An affair can often expose any weaknesses in the fabric of your relationship and will almost certainly challenge trust. A concealed addiction, for example, to gambling, drugs and or alcohol, pornography, sex or food, may have a similar effect, when discovered.
All these challenges will affect you
As time goes by, they’ll cause you to feel depressed, withdrawn even. Your confidence can suffer. You may feel more and more stressed, meaning that, eventually both your mental and physical wellbeing take a hit.
Which is sad. Because relationships are where we each hope to meet our basic human needs for love and belonging.
Working with a therapist helps
In couple therapy, you get a chance to say to one another, maybe for the first time, what’s really going on for you.
It’s my job to help provide the structure and safety to help you do that.
Together, we seek to understand the complex dynamic that right now feels angsty. What’s going on? How are you each contributing to the current scenario? How does understanding your own part enable you to shift your perspective or behaviour?
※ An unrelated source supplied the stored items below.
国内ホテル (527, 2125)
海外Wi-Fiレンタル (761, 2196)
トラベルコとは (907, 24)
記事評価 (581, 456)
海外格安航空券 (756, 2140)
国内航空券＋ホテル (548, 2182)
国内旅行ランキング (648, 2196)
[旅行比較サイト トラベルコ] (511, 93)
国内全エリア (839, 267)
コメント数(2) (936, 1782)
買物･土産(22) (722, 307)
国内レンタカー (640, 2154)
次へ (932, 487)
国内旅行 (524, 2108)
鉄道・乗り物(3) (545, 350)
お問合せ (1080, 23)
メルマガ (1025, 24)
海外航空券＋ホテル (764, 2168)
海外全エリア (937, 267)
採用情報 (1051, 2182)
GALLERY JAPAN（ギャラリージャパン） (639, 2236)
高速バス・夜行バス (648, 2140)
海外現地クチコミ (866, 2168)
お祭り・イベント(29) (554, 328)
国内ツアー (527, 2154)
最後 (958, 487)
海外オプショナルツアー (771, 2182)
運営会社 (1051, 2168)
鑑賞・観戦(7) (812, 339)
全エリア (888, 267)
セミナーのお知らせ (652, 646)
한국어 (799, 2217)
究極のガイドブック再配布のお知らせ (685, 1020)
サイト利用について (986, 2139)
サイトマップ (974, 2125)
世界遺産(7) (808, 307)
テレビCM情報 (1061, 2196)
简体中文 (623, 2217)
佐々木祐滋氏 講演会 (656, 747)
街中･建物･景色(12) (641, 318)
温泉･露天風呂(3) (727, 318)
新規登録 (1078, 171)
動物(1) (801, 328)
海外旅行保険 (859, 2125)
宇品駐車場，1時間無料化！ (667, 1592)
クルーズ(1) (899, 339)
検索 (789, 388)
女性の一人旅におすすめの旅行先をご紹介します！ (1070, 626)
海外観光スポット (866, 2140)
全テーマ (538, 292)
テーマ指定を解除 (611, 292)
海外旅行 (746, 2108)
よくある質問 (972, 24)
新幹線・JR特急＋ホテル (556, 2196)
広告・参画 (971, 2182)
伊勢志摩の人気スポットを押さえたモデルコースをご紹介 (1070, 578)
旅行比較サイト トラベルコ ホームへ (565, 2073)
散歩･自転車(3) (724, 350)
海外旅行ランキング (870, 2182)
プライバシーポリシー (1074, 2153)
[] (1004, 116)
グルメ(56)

Sometimes, awareness without judgement brings its own healing. Often, you’ll be challenged to dig into yourself to find qualities and resources that are currently buried or unexpressed. To relearn what it means to love. And to practice behaviours that, till now, have felt alien.
It’s all part of doing the work of healing.
Now and again, it’s clear that things will not work out in the long term for whatever reason. In which case, I support you to part in the most loving way you can.
But, for the most part, I see couples use their current impasse as a way not only to strengthen and deepen their relationship, but to gain insight and understanding about themselves. Hence, to grow as a couple.